Records from a data collection:

__________

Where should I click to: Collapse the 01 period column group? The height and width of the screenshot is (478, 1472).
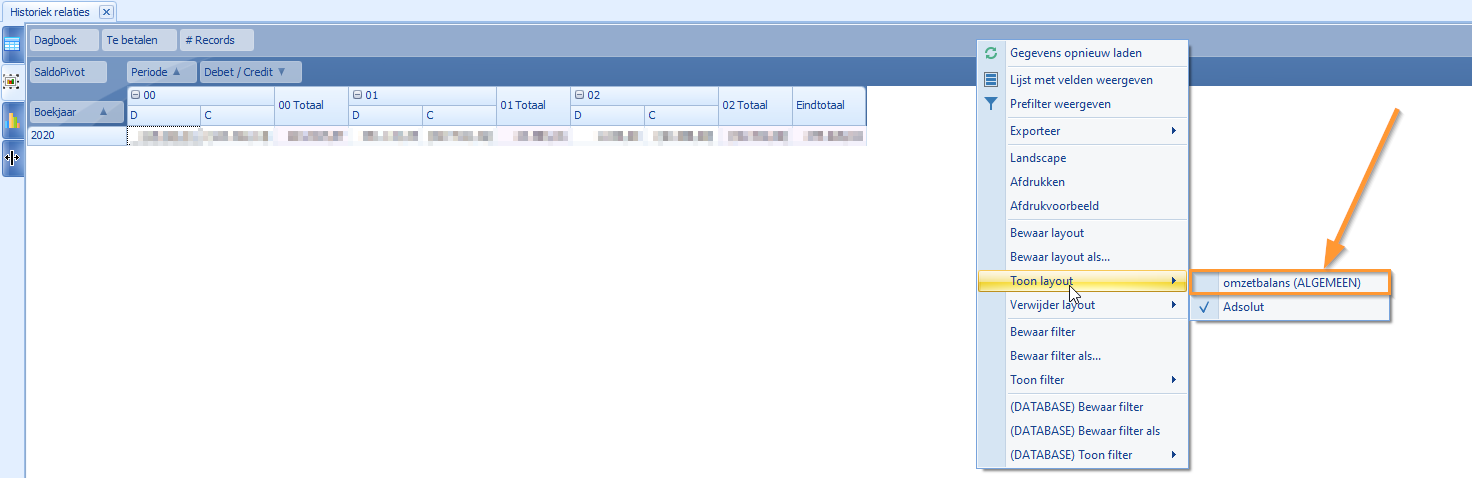pos(357,95)
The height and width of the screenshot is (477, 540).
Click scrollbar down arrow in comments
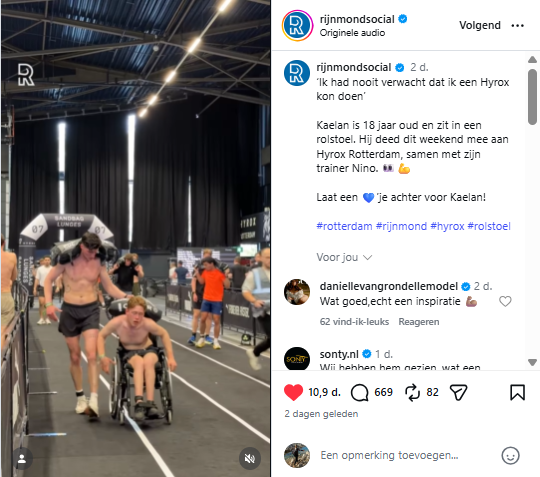click(x=532, y=362)

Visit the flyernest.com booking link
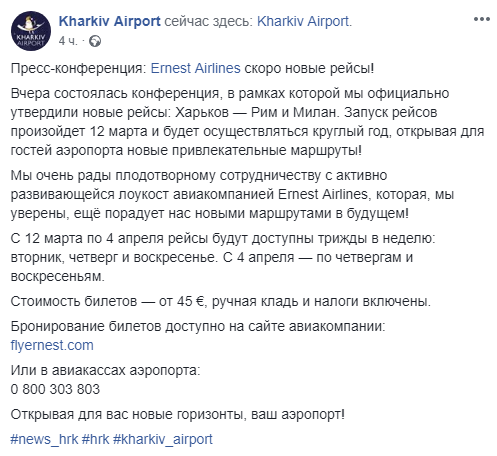click(52, 345)
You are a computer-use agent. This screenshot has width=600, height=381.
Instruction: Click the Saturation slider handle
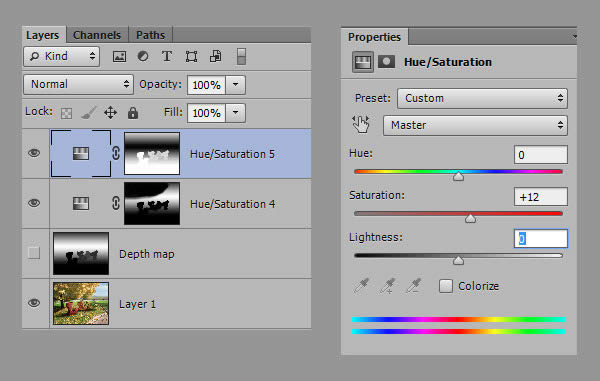point(470,218)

__________

Work required »
Skip every picture and transcribe the data above exactly.

Answer below »
Where should I click to: Collapse the 01 period column group? The height and width of the screenshot is (478, 1472).
pos(357,95)
The height and width of the screenshot is (477, 540).
Click scrollbar down arrow in comments
click(x=532, y=362)

Visit the flyernest.com booking link
click(52, 345)
You are a computer-use agent. This screenshot has width=600, height=381.
Instruction: Click the Saturation slider handle
point(470,218)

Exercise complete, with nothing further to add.